Table 3.3: Liveweight change and work capacity of buffaloes given rice straw supplemented with a urea/molasses block (Preston, 1990) There were 22 animals in the trial
|Live weight (kg)|
|Dry Season (no work)|
|After 1 month||346||395|
|Wet Season (ploughing)|
|After 1 month||334||370|
|Area ploughed (m2/day)|
|After 1 month||1508||2141|
|(2 buffaloes) (m/min)|
|After 1 month||32||41|
|Recovery time (min)*|
|After 1 month||16||13|
* Time needed to recover normal heart rate.
This discussion highlights the manipulable aspects of ruminant nutrition, where substantial improvements in productive efficiency of animals fed largely on fibrous feeds could result. The differences between temperate and tropical conditions also indicate opportunities which are often not apparent in temperate countries and mitigates against direct transfer of results from the former to the latter.
In tropical conditions, protein nutrition of ruminants is more crucial than in temperate areas.

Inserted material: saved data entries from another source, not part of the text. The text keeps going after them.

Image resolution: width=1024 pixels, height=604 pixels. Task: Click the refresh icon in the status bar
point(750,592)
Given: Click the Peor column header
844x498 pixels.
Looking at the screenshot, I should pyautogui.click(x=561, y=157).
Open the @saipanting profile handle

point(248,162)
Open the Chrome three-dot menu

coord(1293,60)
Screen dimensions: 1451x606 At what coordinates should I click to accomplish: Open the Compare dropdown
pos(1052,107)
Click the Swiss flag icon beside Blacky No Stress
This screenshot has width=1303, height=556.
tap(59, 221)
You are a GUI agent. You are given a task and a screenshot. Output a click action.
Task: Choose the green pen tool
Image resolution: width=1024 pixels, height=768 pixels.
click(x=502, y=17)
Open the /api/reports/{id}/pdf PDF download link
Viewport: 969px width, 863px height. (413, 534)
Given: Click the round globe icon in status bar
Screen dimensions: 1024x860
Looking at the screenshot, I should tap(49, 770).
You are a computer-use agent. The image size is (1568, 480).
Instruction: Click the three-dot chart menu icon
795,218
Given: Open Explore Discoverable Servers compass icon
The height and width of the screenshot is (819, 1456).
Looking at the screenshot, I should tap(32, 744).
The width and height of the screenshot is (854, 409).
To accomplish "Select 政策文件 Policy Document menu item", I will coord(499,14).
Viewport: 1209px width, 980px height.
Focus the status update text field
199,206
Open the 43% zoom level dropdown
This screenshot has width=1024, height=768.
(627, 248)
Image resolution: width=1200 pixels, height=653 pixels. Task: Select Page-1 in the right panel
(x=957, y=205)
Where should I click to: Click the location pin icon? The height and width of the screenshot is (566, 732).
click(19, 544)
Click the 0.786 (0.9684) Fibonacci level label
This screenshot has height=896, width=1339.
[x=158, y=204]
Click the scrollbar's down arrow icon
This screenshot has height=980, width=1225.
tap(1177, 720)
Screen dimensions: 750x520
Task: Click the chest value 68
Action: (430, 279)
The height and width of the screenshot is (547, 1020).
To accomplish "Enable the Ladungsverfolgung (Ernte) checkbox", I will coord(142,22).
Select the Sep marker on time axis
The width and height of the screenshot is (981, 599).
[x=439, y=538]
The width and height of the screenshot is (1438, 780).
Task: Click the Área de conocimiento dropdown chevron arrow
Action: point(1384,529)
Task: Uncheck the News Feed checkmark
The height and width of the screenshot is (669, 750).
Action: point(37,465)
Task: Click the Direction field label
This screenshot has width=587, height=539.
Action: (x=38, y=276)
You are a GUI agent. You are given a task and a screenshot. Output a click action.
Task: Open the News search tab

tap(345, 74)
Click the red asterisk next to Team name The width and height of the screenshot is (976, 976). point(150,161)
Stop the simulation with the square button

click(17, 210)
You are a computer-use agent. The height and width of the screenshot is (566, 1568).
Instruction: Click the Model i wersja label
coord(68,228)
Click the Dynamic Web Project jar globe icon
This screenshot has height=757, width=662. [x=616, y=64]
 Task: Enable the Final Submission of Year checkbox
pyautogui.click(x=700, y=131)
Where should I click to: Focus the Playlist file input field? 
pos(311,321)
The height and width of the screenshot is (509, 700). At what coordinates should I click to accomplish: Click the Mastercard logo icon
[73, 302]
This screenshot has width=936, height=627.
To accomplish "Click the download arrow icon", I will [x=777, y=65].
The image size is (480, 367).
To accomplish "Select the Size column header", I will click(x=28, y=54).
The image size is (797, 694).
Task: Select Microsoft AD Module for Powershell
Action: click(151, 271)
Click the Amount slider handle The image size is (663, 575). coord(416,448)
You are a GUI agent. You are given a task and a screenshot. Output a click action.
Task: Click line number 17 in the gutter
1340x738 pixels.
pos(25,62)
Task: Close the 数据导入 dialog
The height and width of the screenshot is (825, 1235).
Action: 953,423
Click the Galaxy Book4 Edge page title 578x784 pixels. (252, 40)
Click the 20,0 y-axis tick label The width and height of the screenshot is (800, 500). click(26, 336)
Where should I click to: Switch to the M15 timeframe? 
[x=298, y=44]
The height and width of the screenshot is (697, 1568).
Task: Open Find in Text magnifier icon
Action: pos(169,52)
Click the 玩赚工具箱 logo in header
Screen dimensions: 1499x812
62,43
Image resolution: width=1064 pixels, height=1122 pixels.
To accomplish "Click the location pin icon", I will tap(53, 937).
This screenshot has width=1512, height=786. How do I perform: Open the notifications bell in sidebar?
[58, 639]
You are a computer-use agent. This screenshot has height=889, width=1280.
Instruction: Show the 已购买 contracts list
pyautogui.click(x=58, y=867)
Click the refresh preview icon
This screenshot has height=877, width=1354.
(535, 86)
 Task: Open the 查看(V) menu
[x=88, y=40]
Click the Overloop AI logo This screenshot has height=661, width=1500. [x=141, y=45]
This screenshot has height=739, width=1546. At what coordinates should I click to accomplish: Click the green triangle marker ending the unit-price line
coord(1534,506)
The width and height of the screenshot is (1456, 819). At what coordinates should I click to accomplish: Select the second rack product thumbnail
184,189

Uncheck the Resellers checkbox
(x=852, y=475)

The general conclusions are that:—
the primary constraint to ruminant production from fibrous feeds (in the tropics) is the low efficiency of feed utilisation often coupled with an environmental/physiological effect which results in a reduction in potential feed intake.
in practice the most effective mechanisms for improving productivity will be to improve the P/E ratio in the nutrients absorbed because of the large effect on efficiency of feed utilisation.
draught animals will also benefit from technologies that increase microbial growth efficiency in the rumen and at times improve digestibility, intake and P/E ratio in the nutrient absorbed.
contrary to many statements in authoritative reviews, only when P/E ratios have been optimised does the energy density of the feed become a primary constraint.
as the primary constraint is an inefficiency due to a low P/E ratio in the nutrients absorbed it is unlikely that other inputs (e.g. agents to repartition nutrients or to stimulate growth (B-agonists, BSt)) could be successful without first applying strategic supplementation.